All core modules (`structure`, `encode`, `decode`, `stream`) operate on `&[u8]` slices with zero system dependencies beyond `alloc`. The JSON bridge (`compile`, `decompile`) is feature-gated behind `#[cfg(feature = "json")]`.

## Benchmark

The project includes two human-readable benchmark tools plus a Criterion harness.
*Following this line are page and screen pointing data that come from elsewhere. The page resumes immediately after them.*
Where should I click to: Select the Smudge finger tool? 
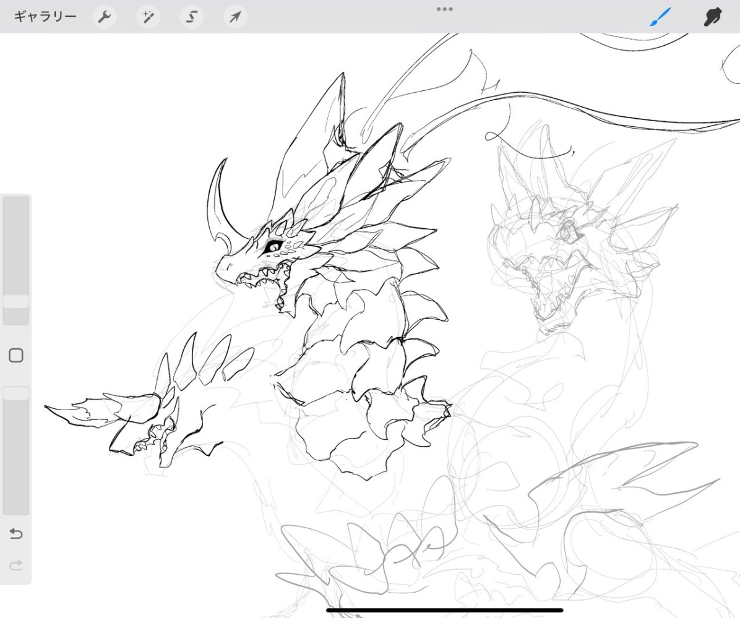713,17
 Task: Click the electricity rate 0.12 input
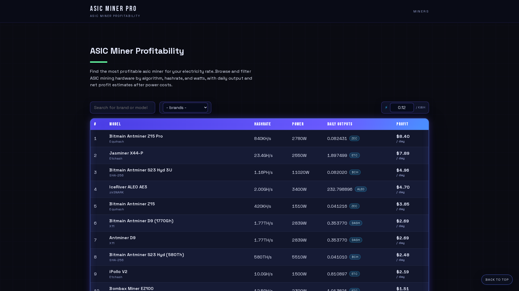click(x=402, y=108)
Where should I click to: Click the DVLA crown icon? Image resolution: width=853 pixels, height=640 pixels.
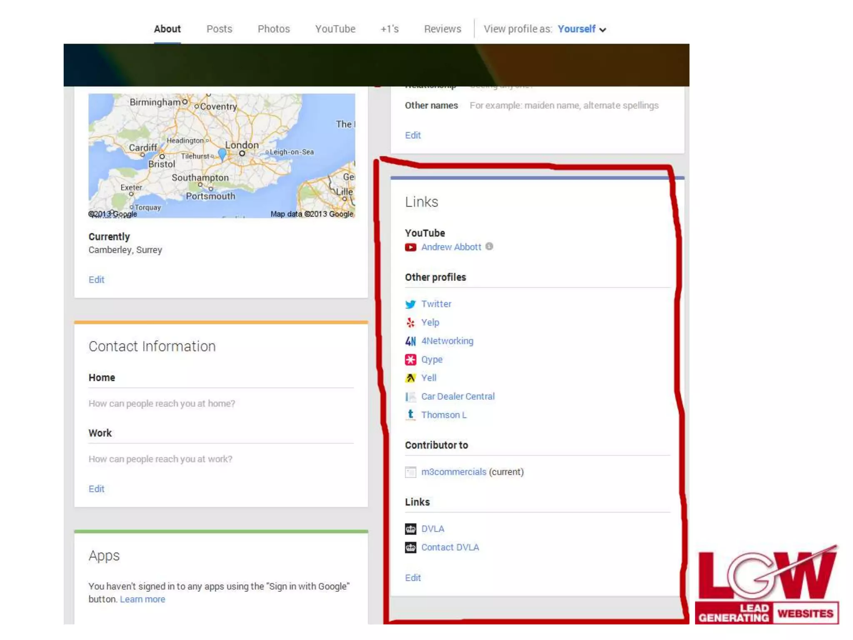click(x=410, y=529)
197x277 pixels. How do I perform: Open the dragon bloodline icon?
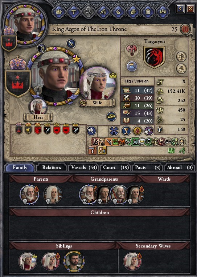click(x=131, y=50)
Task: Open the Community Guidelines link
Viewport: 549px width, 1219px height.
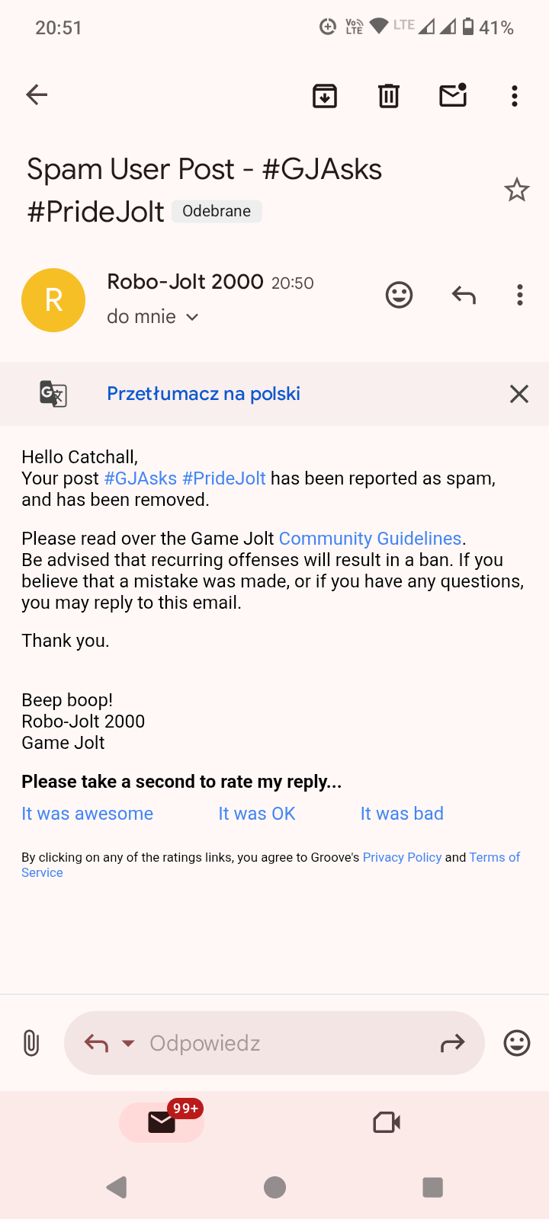Action: [x=371, y=539]
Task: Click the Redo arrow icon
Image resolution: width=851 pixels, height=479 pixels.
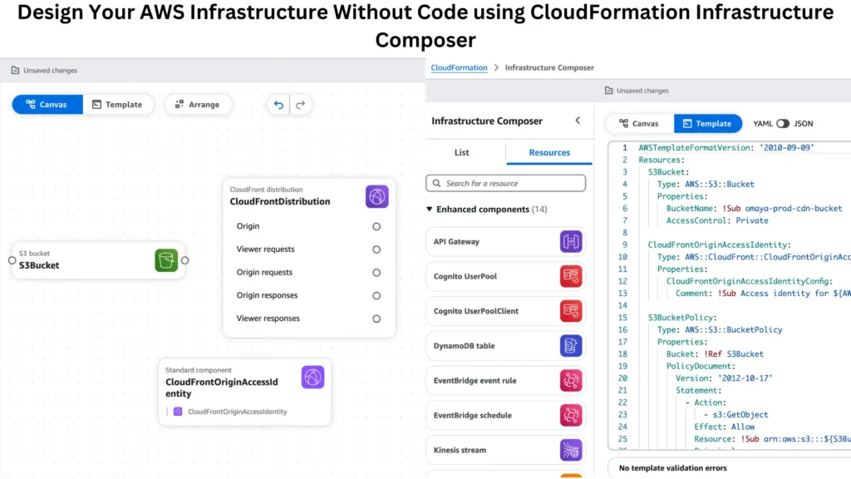Action: pyautogui.click(x=301, y=105)
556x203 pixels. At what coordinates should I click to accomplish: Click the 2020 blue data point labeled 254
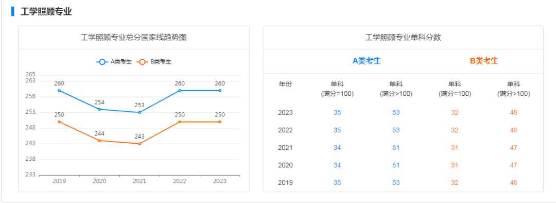pyautogui.click(x=99, y=109)
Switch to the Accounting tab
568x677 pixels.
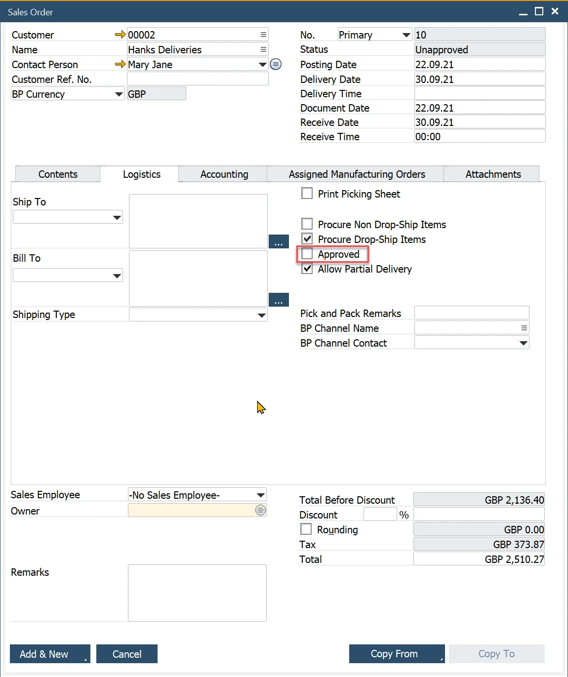click(224, 174)
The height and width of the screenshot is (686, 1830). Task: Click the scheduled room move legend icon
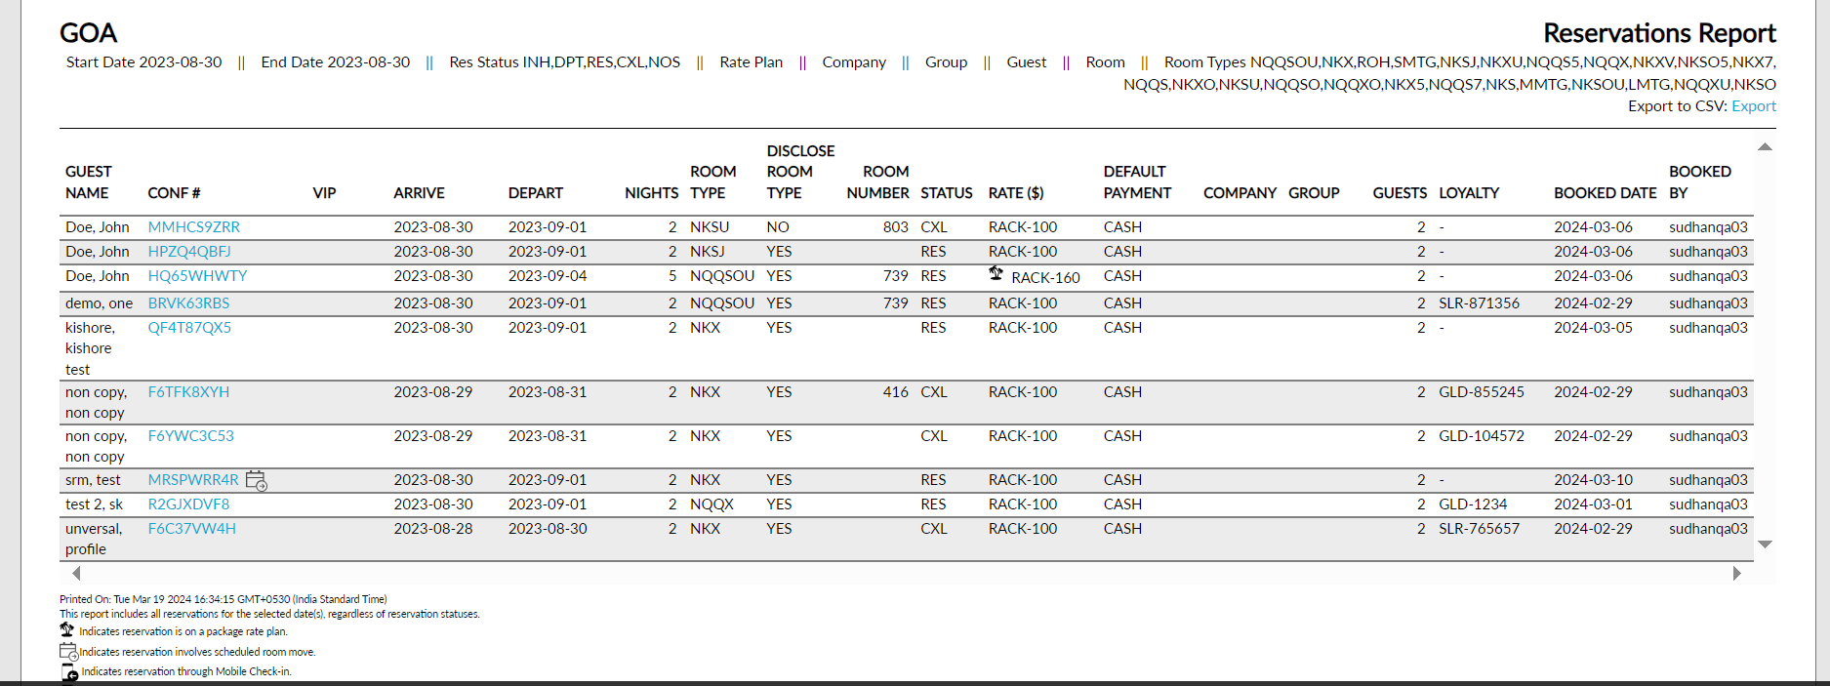point(68,652)
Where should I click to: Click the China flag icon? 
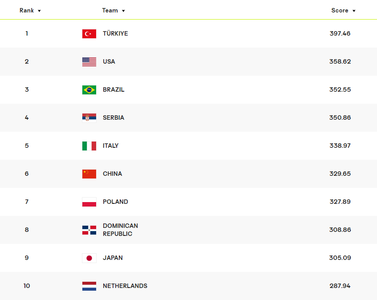coord(89,174)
### `tson-bench` - Compression Summary

Scans `examples/` for `.json` files, compiles each to TSON, reports compression ratios with dict size and leaf entry counts.

```bash
cargo run --release --bin tson-bench                 # compression table
cargo run --release --bin tson-bench -- --perf        # + p50/p99 timing
```

```
╔══════════════════════╤══════════╤══════════╤══════════╤══════════╤══════════╤═════════╗
║ File                 │ JSON (B) │ TSON (B) │   Ratio  │    Defs  │    Dict  │ Entries ║
╠══════════════════════╪══════════╪══════════╪══════════╪══════════╪══════════╪═════════╣
║ telemetry.json       │    54.4K │    16.2K │    29.8% │       11 │       63 │     500 ║
║ config.json          │    27.9K │     8.4K │    30.3% │       16 │       20 │       1 ║
║ 128KB.json           │   249.2K │   104.3K │    41.9% │        8 │      601 │     788 ║
║ users-t1.json        │    890 B │    374 B │    42.0% │       10 │        1 │       3 ║
╟──────────────────────┼──────────┼──────────┼──────────┼──────────┼──────────┼─────────╢
║ TOTAL                │   331.0K │   129.2K │    39.0% │          │          │         ║
╚══════════════════════╧══════════╧══════════╧══════════╧══════════╧══════════╧═════════╝
```

### `comp-bench` - Detailed Performance Breakdown

Measures 7 independent workloads: JSON parse, compile, encode, decode, decompile, streaming read, and full round-trip.

```bash
cargo run --release --bin comp-bench                            # users-t1.json
cargo run --release --bin comp-bench -- examples/telemetry.json
```

```
╔══════════════════════╤══════════════╤══════════════════╗
║  Operation           │    avg / iter│   % of round-trip ║
╠══════════════════════╪══════════════╪══════════════════╣
║  serde_json parse    │     2641 ns  │  15%  (baseline)   ║
║  TSON compile        │     8098 ns  │  46%               ║
║  TSON encode         │      453 ns  │   3%   (cheapest!) ║
║  TSON decode         │     2178 ns  │  12%               ║
║  TSON decompile      │     2035 ns  │  12%               ║
║  TSON stream (full)  │     2088 ns  │  12%               ║
╟──────────────────────┼──────────────┼──────────────────╢
║  Full round-trip     │    11987 ns  │  summed            ║
╚══════════════════════╧══════════════════════════════════╝
```

### `cargo bench` - Criterion Micro-benchmarks

For statistically rigorous numbers (warmup, outlier detection), `benches/core.rs`
measures compile/encode/decode/decompile/round-trip over `examples/telemetry.json`
and `examples/128KB.json`:

```bash
cargo bench
```

### Observations
- **Compile dominates** (~46% of per-op time) - schema discovery + string interning + definition building.
- **Encode is the cheapest stage** (~0.45µs) - values are appended directly into one shared output buffer, with no per-node allocation or copy.
- **Decode is competitive** with JSON parse - cached definitions and O(1) index lookups.
- **Streaming** loads defs+dict once, then yields entries without re-parsing.
- **Dict is empty for unique-only documents** - lazy-promotion ensures no waste. Only strings appearing ≥2 times are included.
- **70%+ savings** on large repetitive telemetry (500 sensor readings with 6 repeated field names per reading).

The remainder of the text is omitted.